━━ Ausgewählter Text ━━

Sammer: "Der Trainer muss auch ein Pädagoge sein"

Sammer: Nach der U 21-Europameisterschaft haben wir unsere Vorgaben bei den Auswahlmannschaften nicht in der gleichen Konsequenz gelebt wie zuvor. So haben wir in der laufenden Saison von der U 17 bis hinauf zur U 21 Probleme in der EM-Qualifikation. Das für sportliche Erfolge notwendige kritische Klima, die konstruktive Auseinandersetzung, haben wir vernachlässigt.

DFB.de: Gilt das auch für die beiden Junioren-Weltmeisterschaften im Spätsommer?

Sammer: Bei der U 20 haben wir es nicht geschafft, mit den Bundesliga-Klubs einen guten Konsens zu finden. Horst Hrubesch hat mit seinem Team das Beste aus der Situation gemacht, aber wir konnten unserem Anspruch in dieser Konstellation nicht gerecht werden. Ähnliches gilt auch für die U 17-WM in Nigeria, wo die Spieler unter schwierigen Umständen ihr optimales Leistungsvermögen nicht erreichen konnten. Das waren in vielen Bereichen kleine und leichte Rückschläge auf unserem Weg.

DFB.de: Welche Schlüsse ziehen Sie daraus?

━━━
━━ Bereitgestellte Daten ━━

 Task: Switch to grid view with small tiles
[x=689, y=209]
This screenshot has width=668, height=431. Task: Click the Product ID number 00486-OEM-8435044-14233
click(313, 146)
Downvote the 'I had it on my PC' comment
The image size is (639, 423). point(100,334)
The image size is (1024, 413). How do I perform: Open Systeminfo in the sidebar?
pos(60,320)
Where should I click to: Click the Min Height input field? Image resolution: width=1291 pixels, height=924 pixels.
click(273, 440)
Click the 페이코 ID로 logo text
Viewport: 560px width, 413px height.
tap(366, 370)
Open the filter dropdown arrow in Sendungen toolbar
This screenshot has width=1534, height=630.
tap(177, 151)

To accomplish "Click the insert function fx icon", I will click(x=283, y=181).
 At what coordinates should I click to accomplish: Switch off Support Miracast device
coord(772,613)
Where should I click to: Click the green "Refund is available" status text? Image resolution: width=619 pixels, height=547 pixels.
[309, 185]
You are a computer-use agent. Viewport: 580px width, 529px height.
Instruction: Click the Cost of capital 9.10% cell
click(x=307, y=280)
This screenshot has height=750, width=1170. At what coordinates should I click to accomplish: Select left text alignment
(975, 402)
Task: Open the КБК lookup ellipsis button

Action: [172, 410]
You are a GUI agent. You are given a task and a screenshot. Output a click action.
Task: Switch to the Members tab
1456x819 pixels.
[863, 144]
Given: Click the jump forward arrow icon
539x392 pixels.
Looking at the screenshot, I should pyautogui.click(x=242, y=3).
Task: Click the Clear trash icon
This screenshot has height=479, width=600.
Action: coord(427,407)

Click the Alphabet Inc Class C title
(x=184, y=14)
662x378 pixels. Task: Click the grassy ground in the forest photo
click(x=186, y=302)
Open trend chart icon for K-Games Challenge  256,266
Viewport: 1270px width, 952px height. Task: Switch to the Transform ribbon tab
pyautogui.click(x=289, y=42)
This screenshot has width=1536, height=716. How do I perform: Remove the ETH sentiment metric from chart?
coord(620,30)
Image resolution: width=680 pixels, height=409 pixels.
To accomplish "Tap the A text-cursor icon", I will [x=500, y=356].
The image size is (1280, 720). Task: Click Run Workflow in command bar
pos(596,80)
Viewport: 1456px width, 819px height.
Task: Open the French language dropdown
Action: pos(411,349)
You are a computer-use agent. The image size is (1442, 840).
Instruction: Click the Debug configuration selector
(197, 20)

━━━

Zu erledigen:
A – Welche Altersklassen von Auswahlmannschaften nennt das Sammer-Interview ausdrücklich?
B – Schreiben Sie aus dem Sammer-Interview die Passage ab, die mit „DFB.de: Gilt das“ beginnt und bis einschließlich „ziehen Sie daraus?“ reicht.

Schriftliche Antworten:
A – U 21, U 17, U 20

B –
DFB.de: Gilt das auch für die beiden Junioren-Weltmeisterschaften im Spätsommer?

Sammer: Bei der U 20 haben wir es nicht geschafft, mit den Bundesliga-Klubs einen guten Konsens zu finden. Horst Hrubesch hat mit seinem Team das Beste aus der Situation gemacht, aber wir konnten unserem Anspruch in dieser Konstellation nicht gerecht werden. Ähnliches gilt auch für die U 17-WM in Nigeria, wo die Spieler unter schwierigen Umständen ihr optimales Leistungsvermögen nicht erreichen konnten. Das waren in vielen Bereichen kleine und leichte Rückschläge auf unserem Weg.

DFB.de: Welche Schlüsse ziehen Sie daraus?